What is needed =
Starting at the line that contains "Open the help question mark icon", write out every line to the end of the records below exactly, and leave out the pictures.

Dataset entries

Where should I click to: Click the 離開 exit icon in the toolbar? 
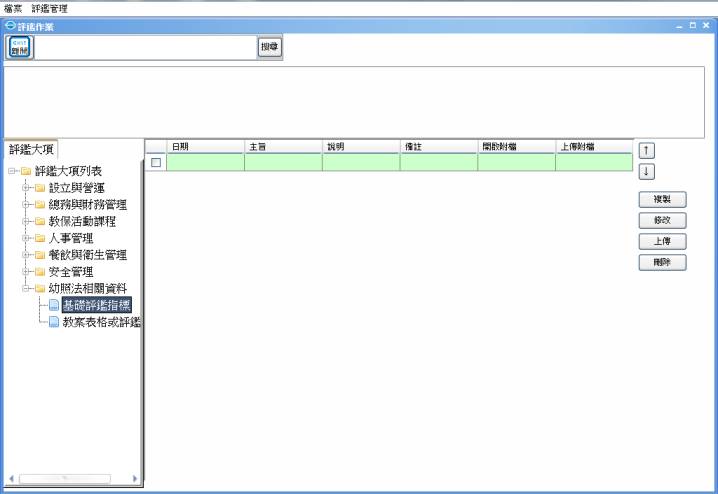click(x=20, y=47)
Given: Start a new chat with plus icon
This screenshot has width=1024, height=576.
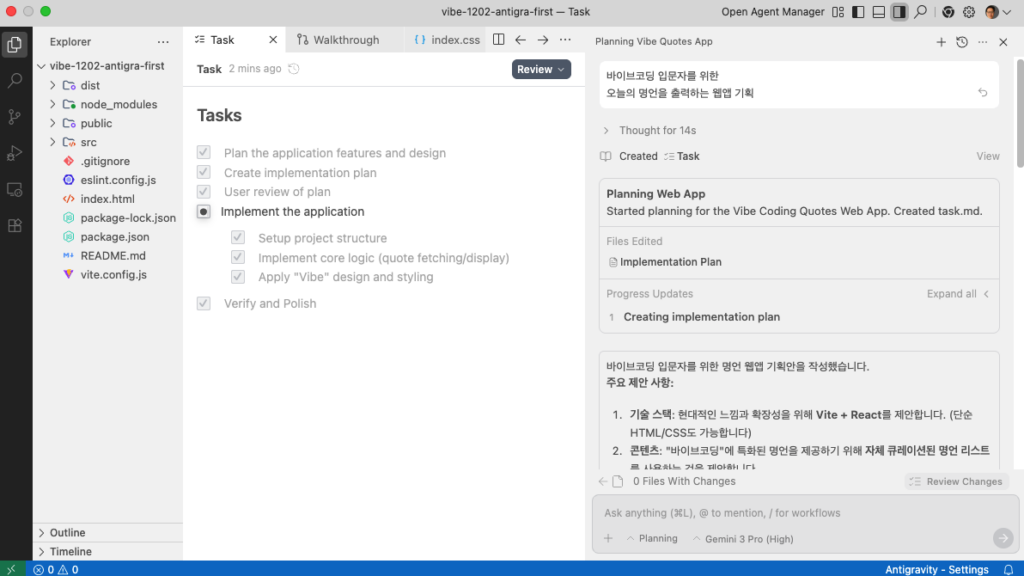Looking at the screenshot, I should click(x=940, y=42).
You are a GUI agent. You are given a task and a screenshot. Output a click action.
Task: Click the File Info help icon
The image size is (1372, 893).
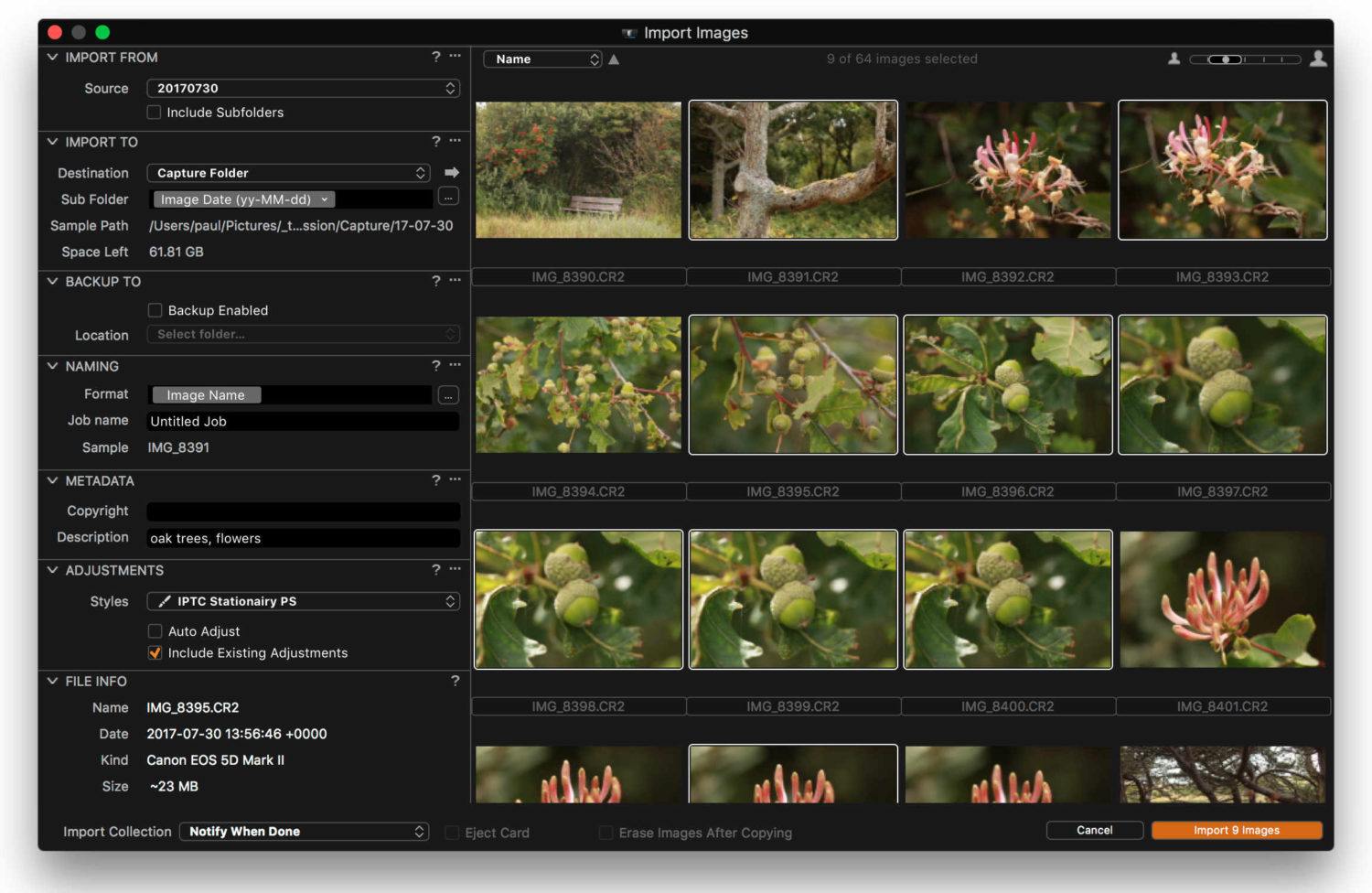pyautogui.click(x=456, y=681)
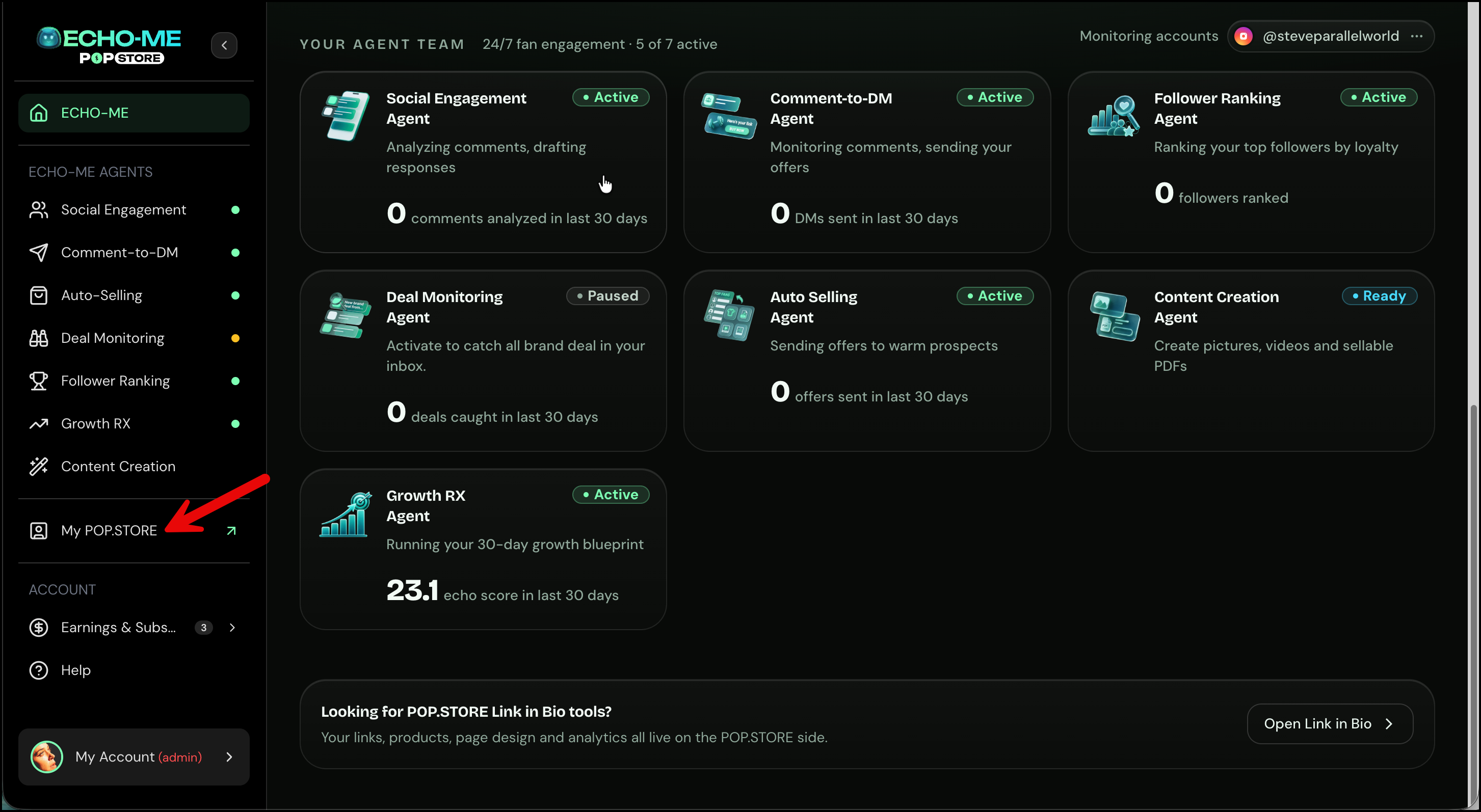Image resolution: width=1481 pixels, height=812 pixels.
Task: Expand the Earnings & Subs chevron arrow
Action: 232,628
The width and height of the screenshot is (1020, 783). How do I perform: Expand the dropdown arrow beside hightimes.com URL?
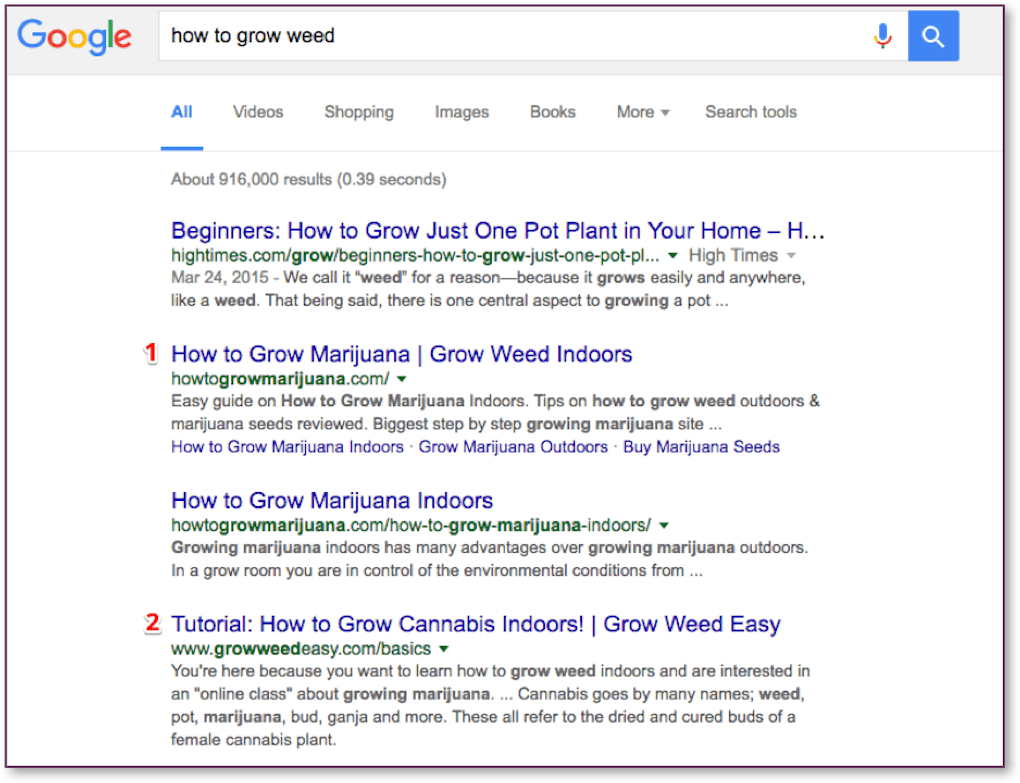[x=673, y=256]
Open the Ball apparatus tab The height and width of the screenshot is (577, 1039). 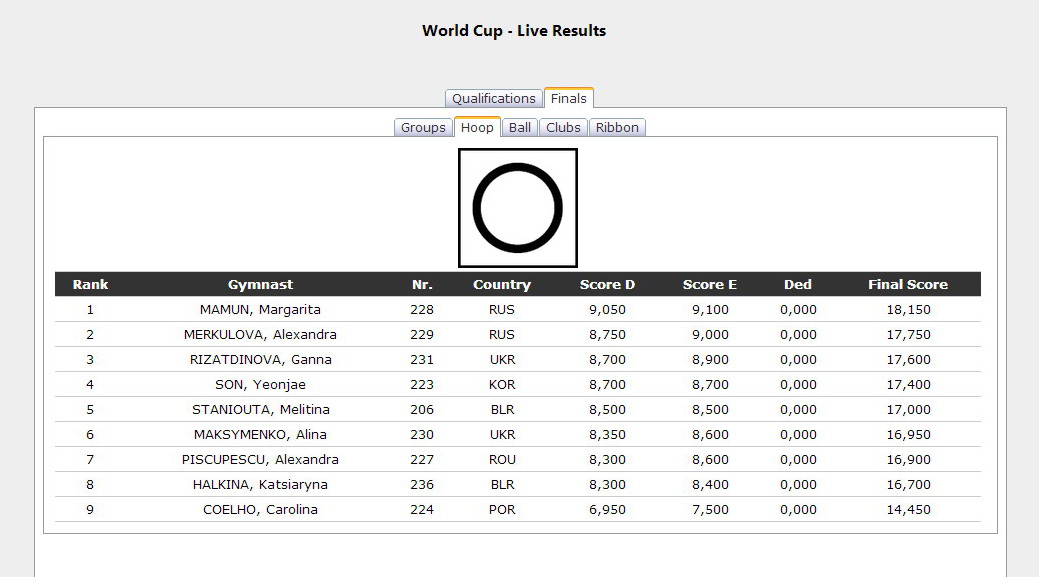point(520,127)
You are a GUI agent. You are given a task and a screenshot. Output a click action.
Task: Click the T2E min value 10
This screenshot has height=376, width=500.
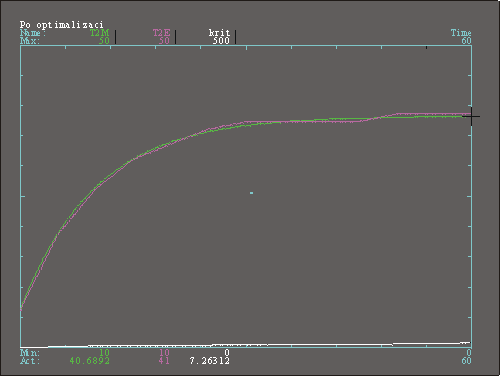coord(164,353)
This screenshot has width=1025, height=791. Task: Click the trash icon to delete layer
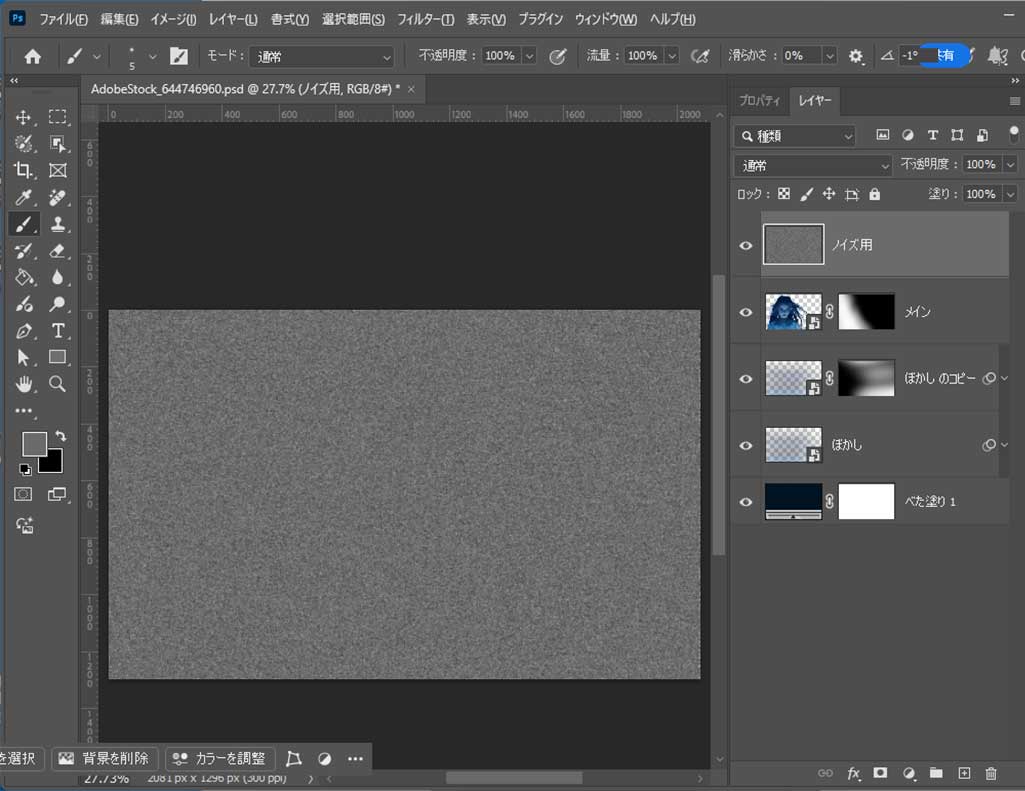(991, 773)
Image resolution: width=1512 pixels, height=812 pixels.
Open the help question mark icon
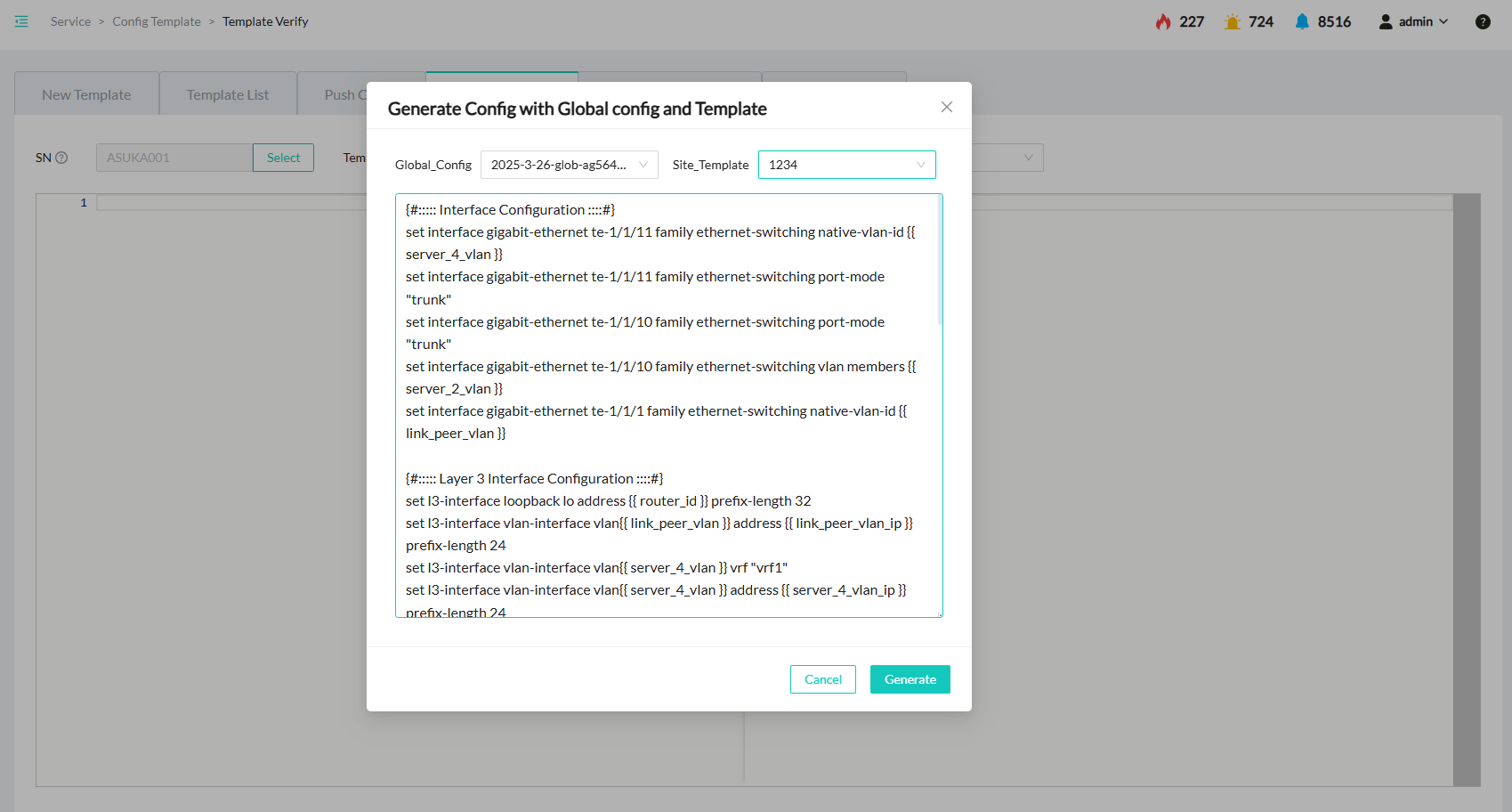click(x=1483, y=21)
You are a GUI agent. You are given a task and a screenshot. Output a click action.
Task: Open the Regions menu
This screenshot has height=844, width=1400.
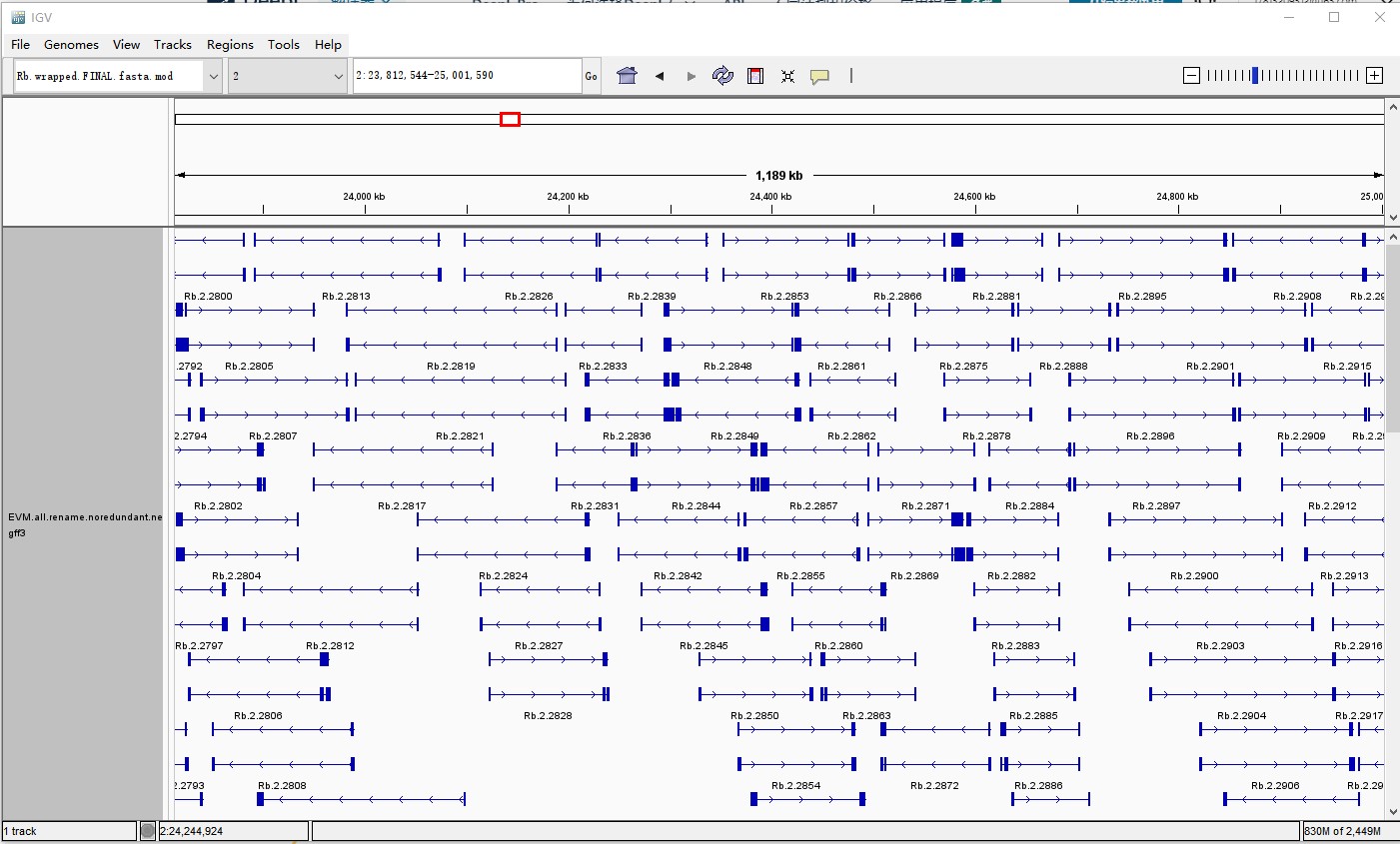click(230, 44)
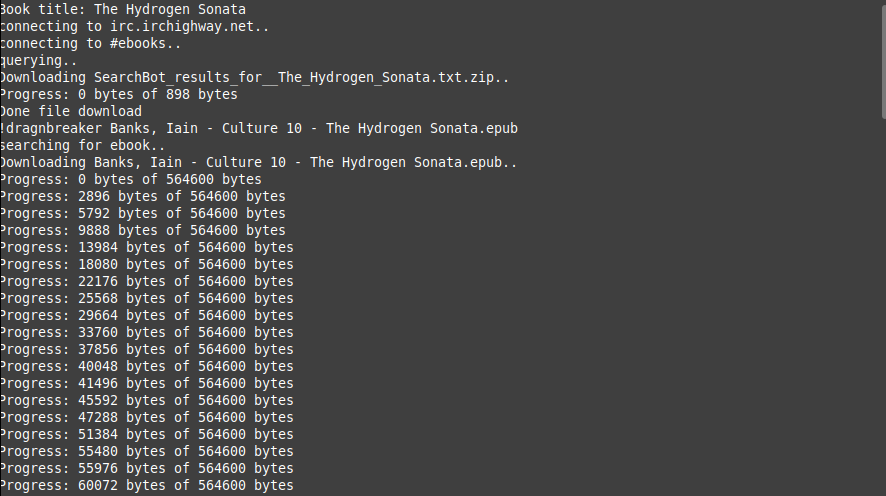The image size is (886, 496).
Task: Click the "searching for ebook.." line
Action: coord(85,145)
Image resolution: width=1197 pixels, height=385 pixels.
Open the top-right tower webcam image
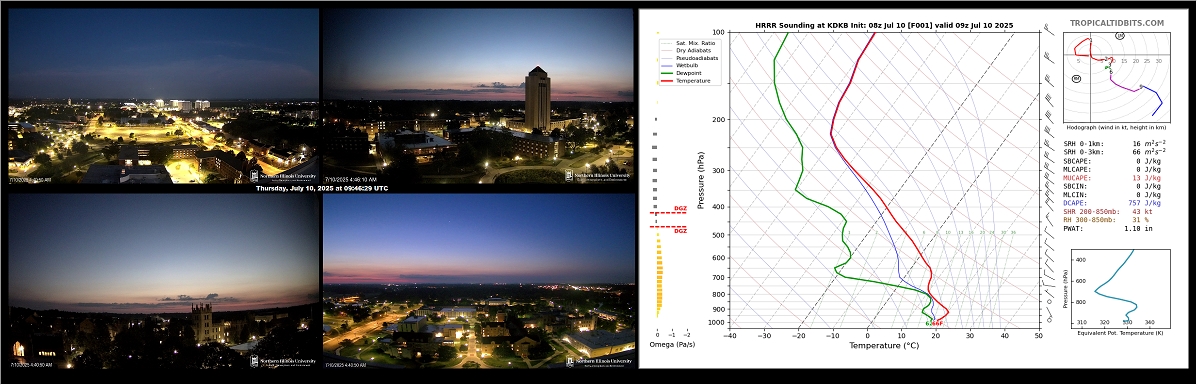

Completed exercise =
Open the help question mark icon
click(x=1483, y=21)
You are a GUI agent. You are given a task and a screenshot. Output a click action.
Task: Open the Regions menu
This screenshot has height=844, width=1400.
click(230, 44)
The image size is (886, 496).
Task: Click the "searching for ebook.." line
Action: coord(85,145)
Image resolution: width=1197 pixels, height=385 pixels.
Open the top-right tower webcam image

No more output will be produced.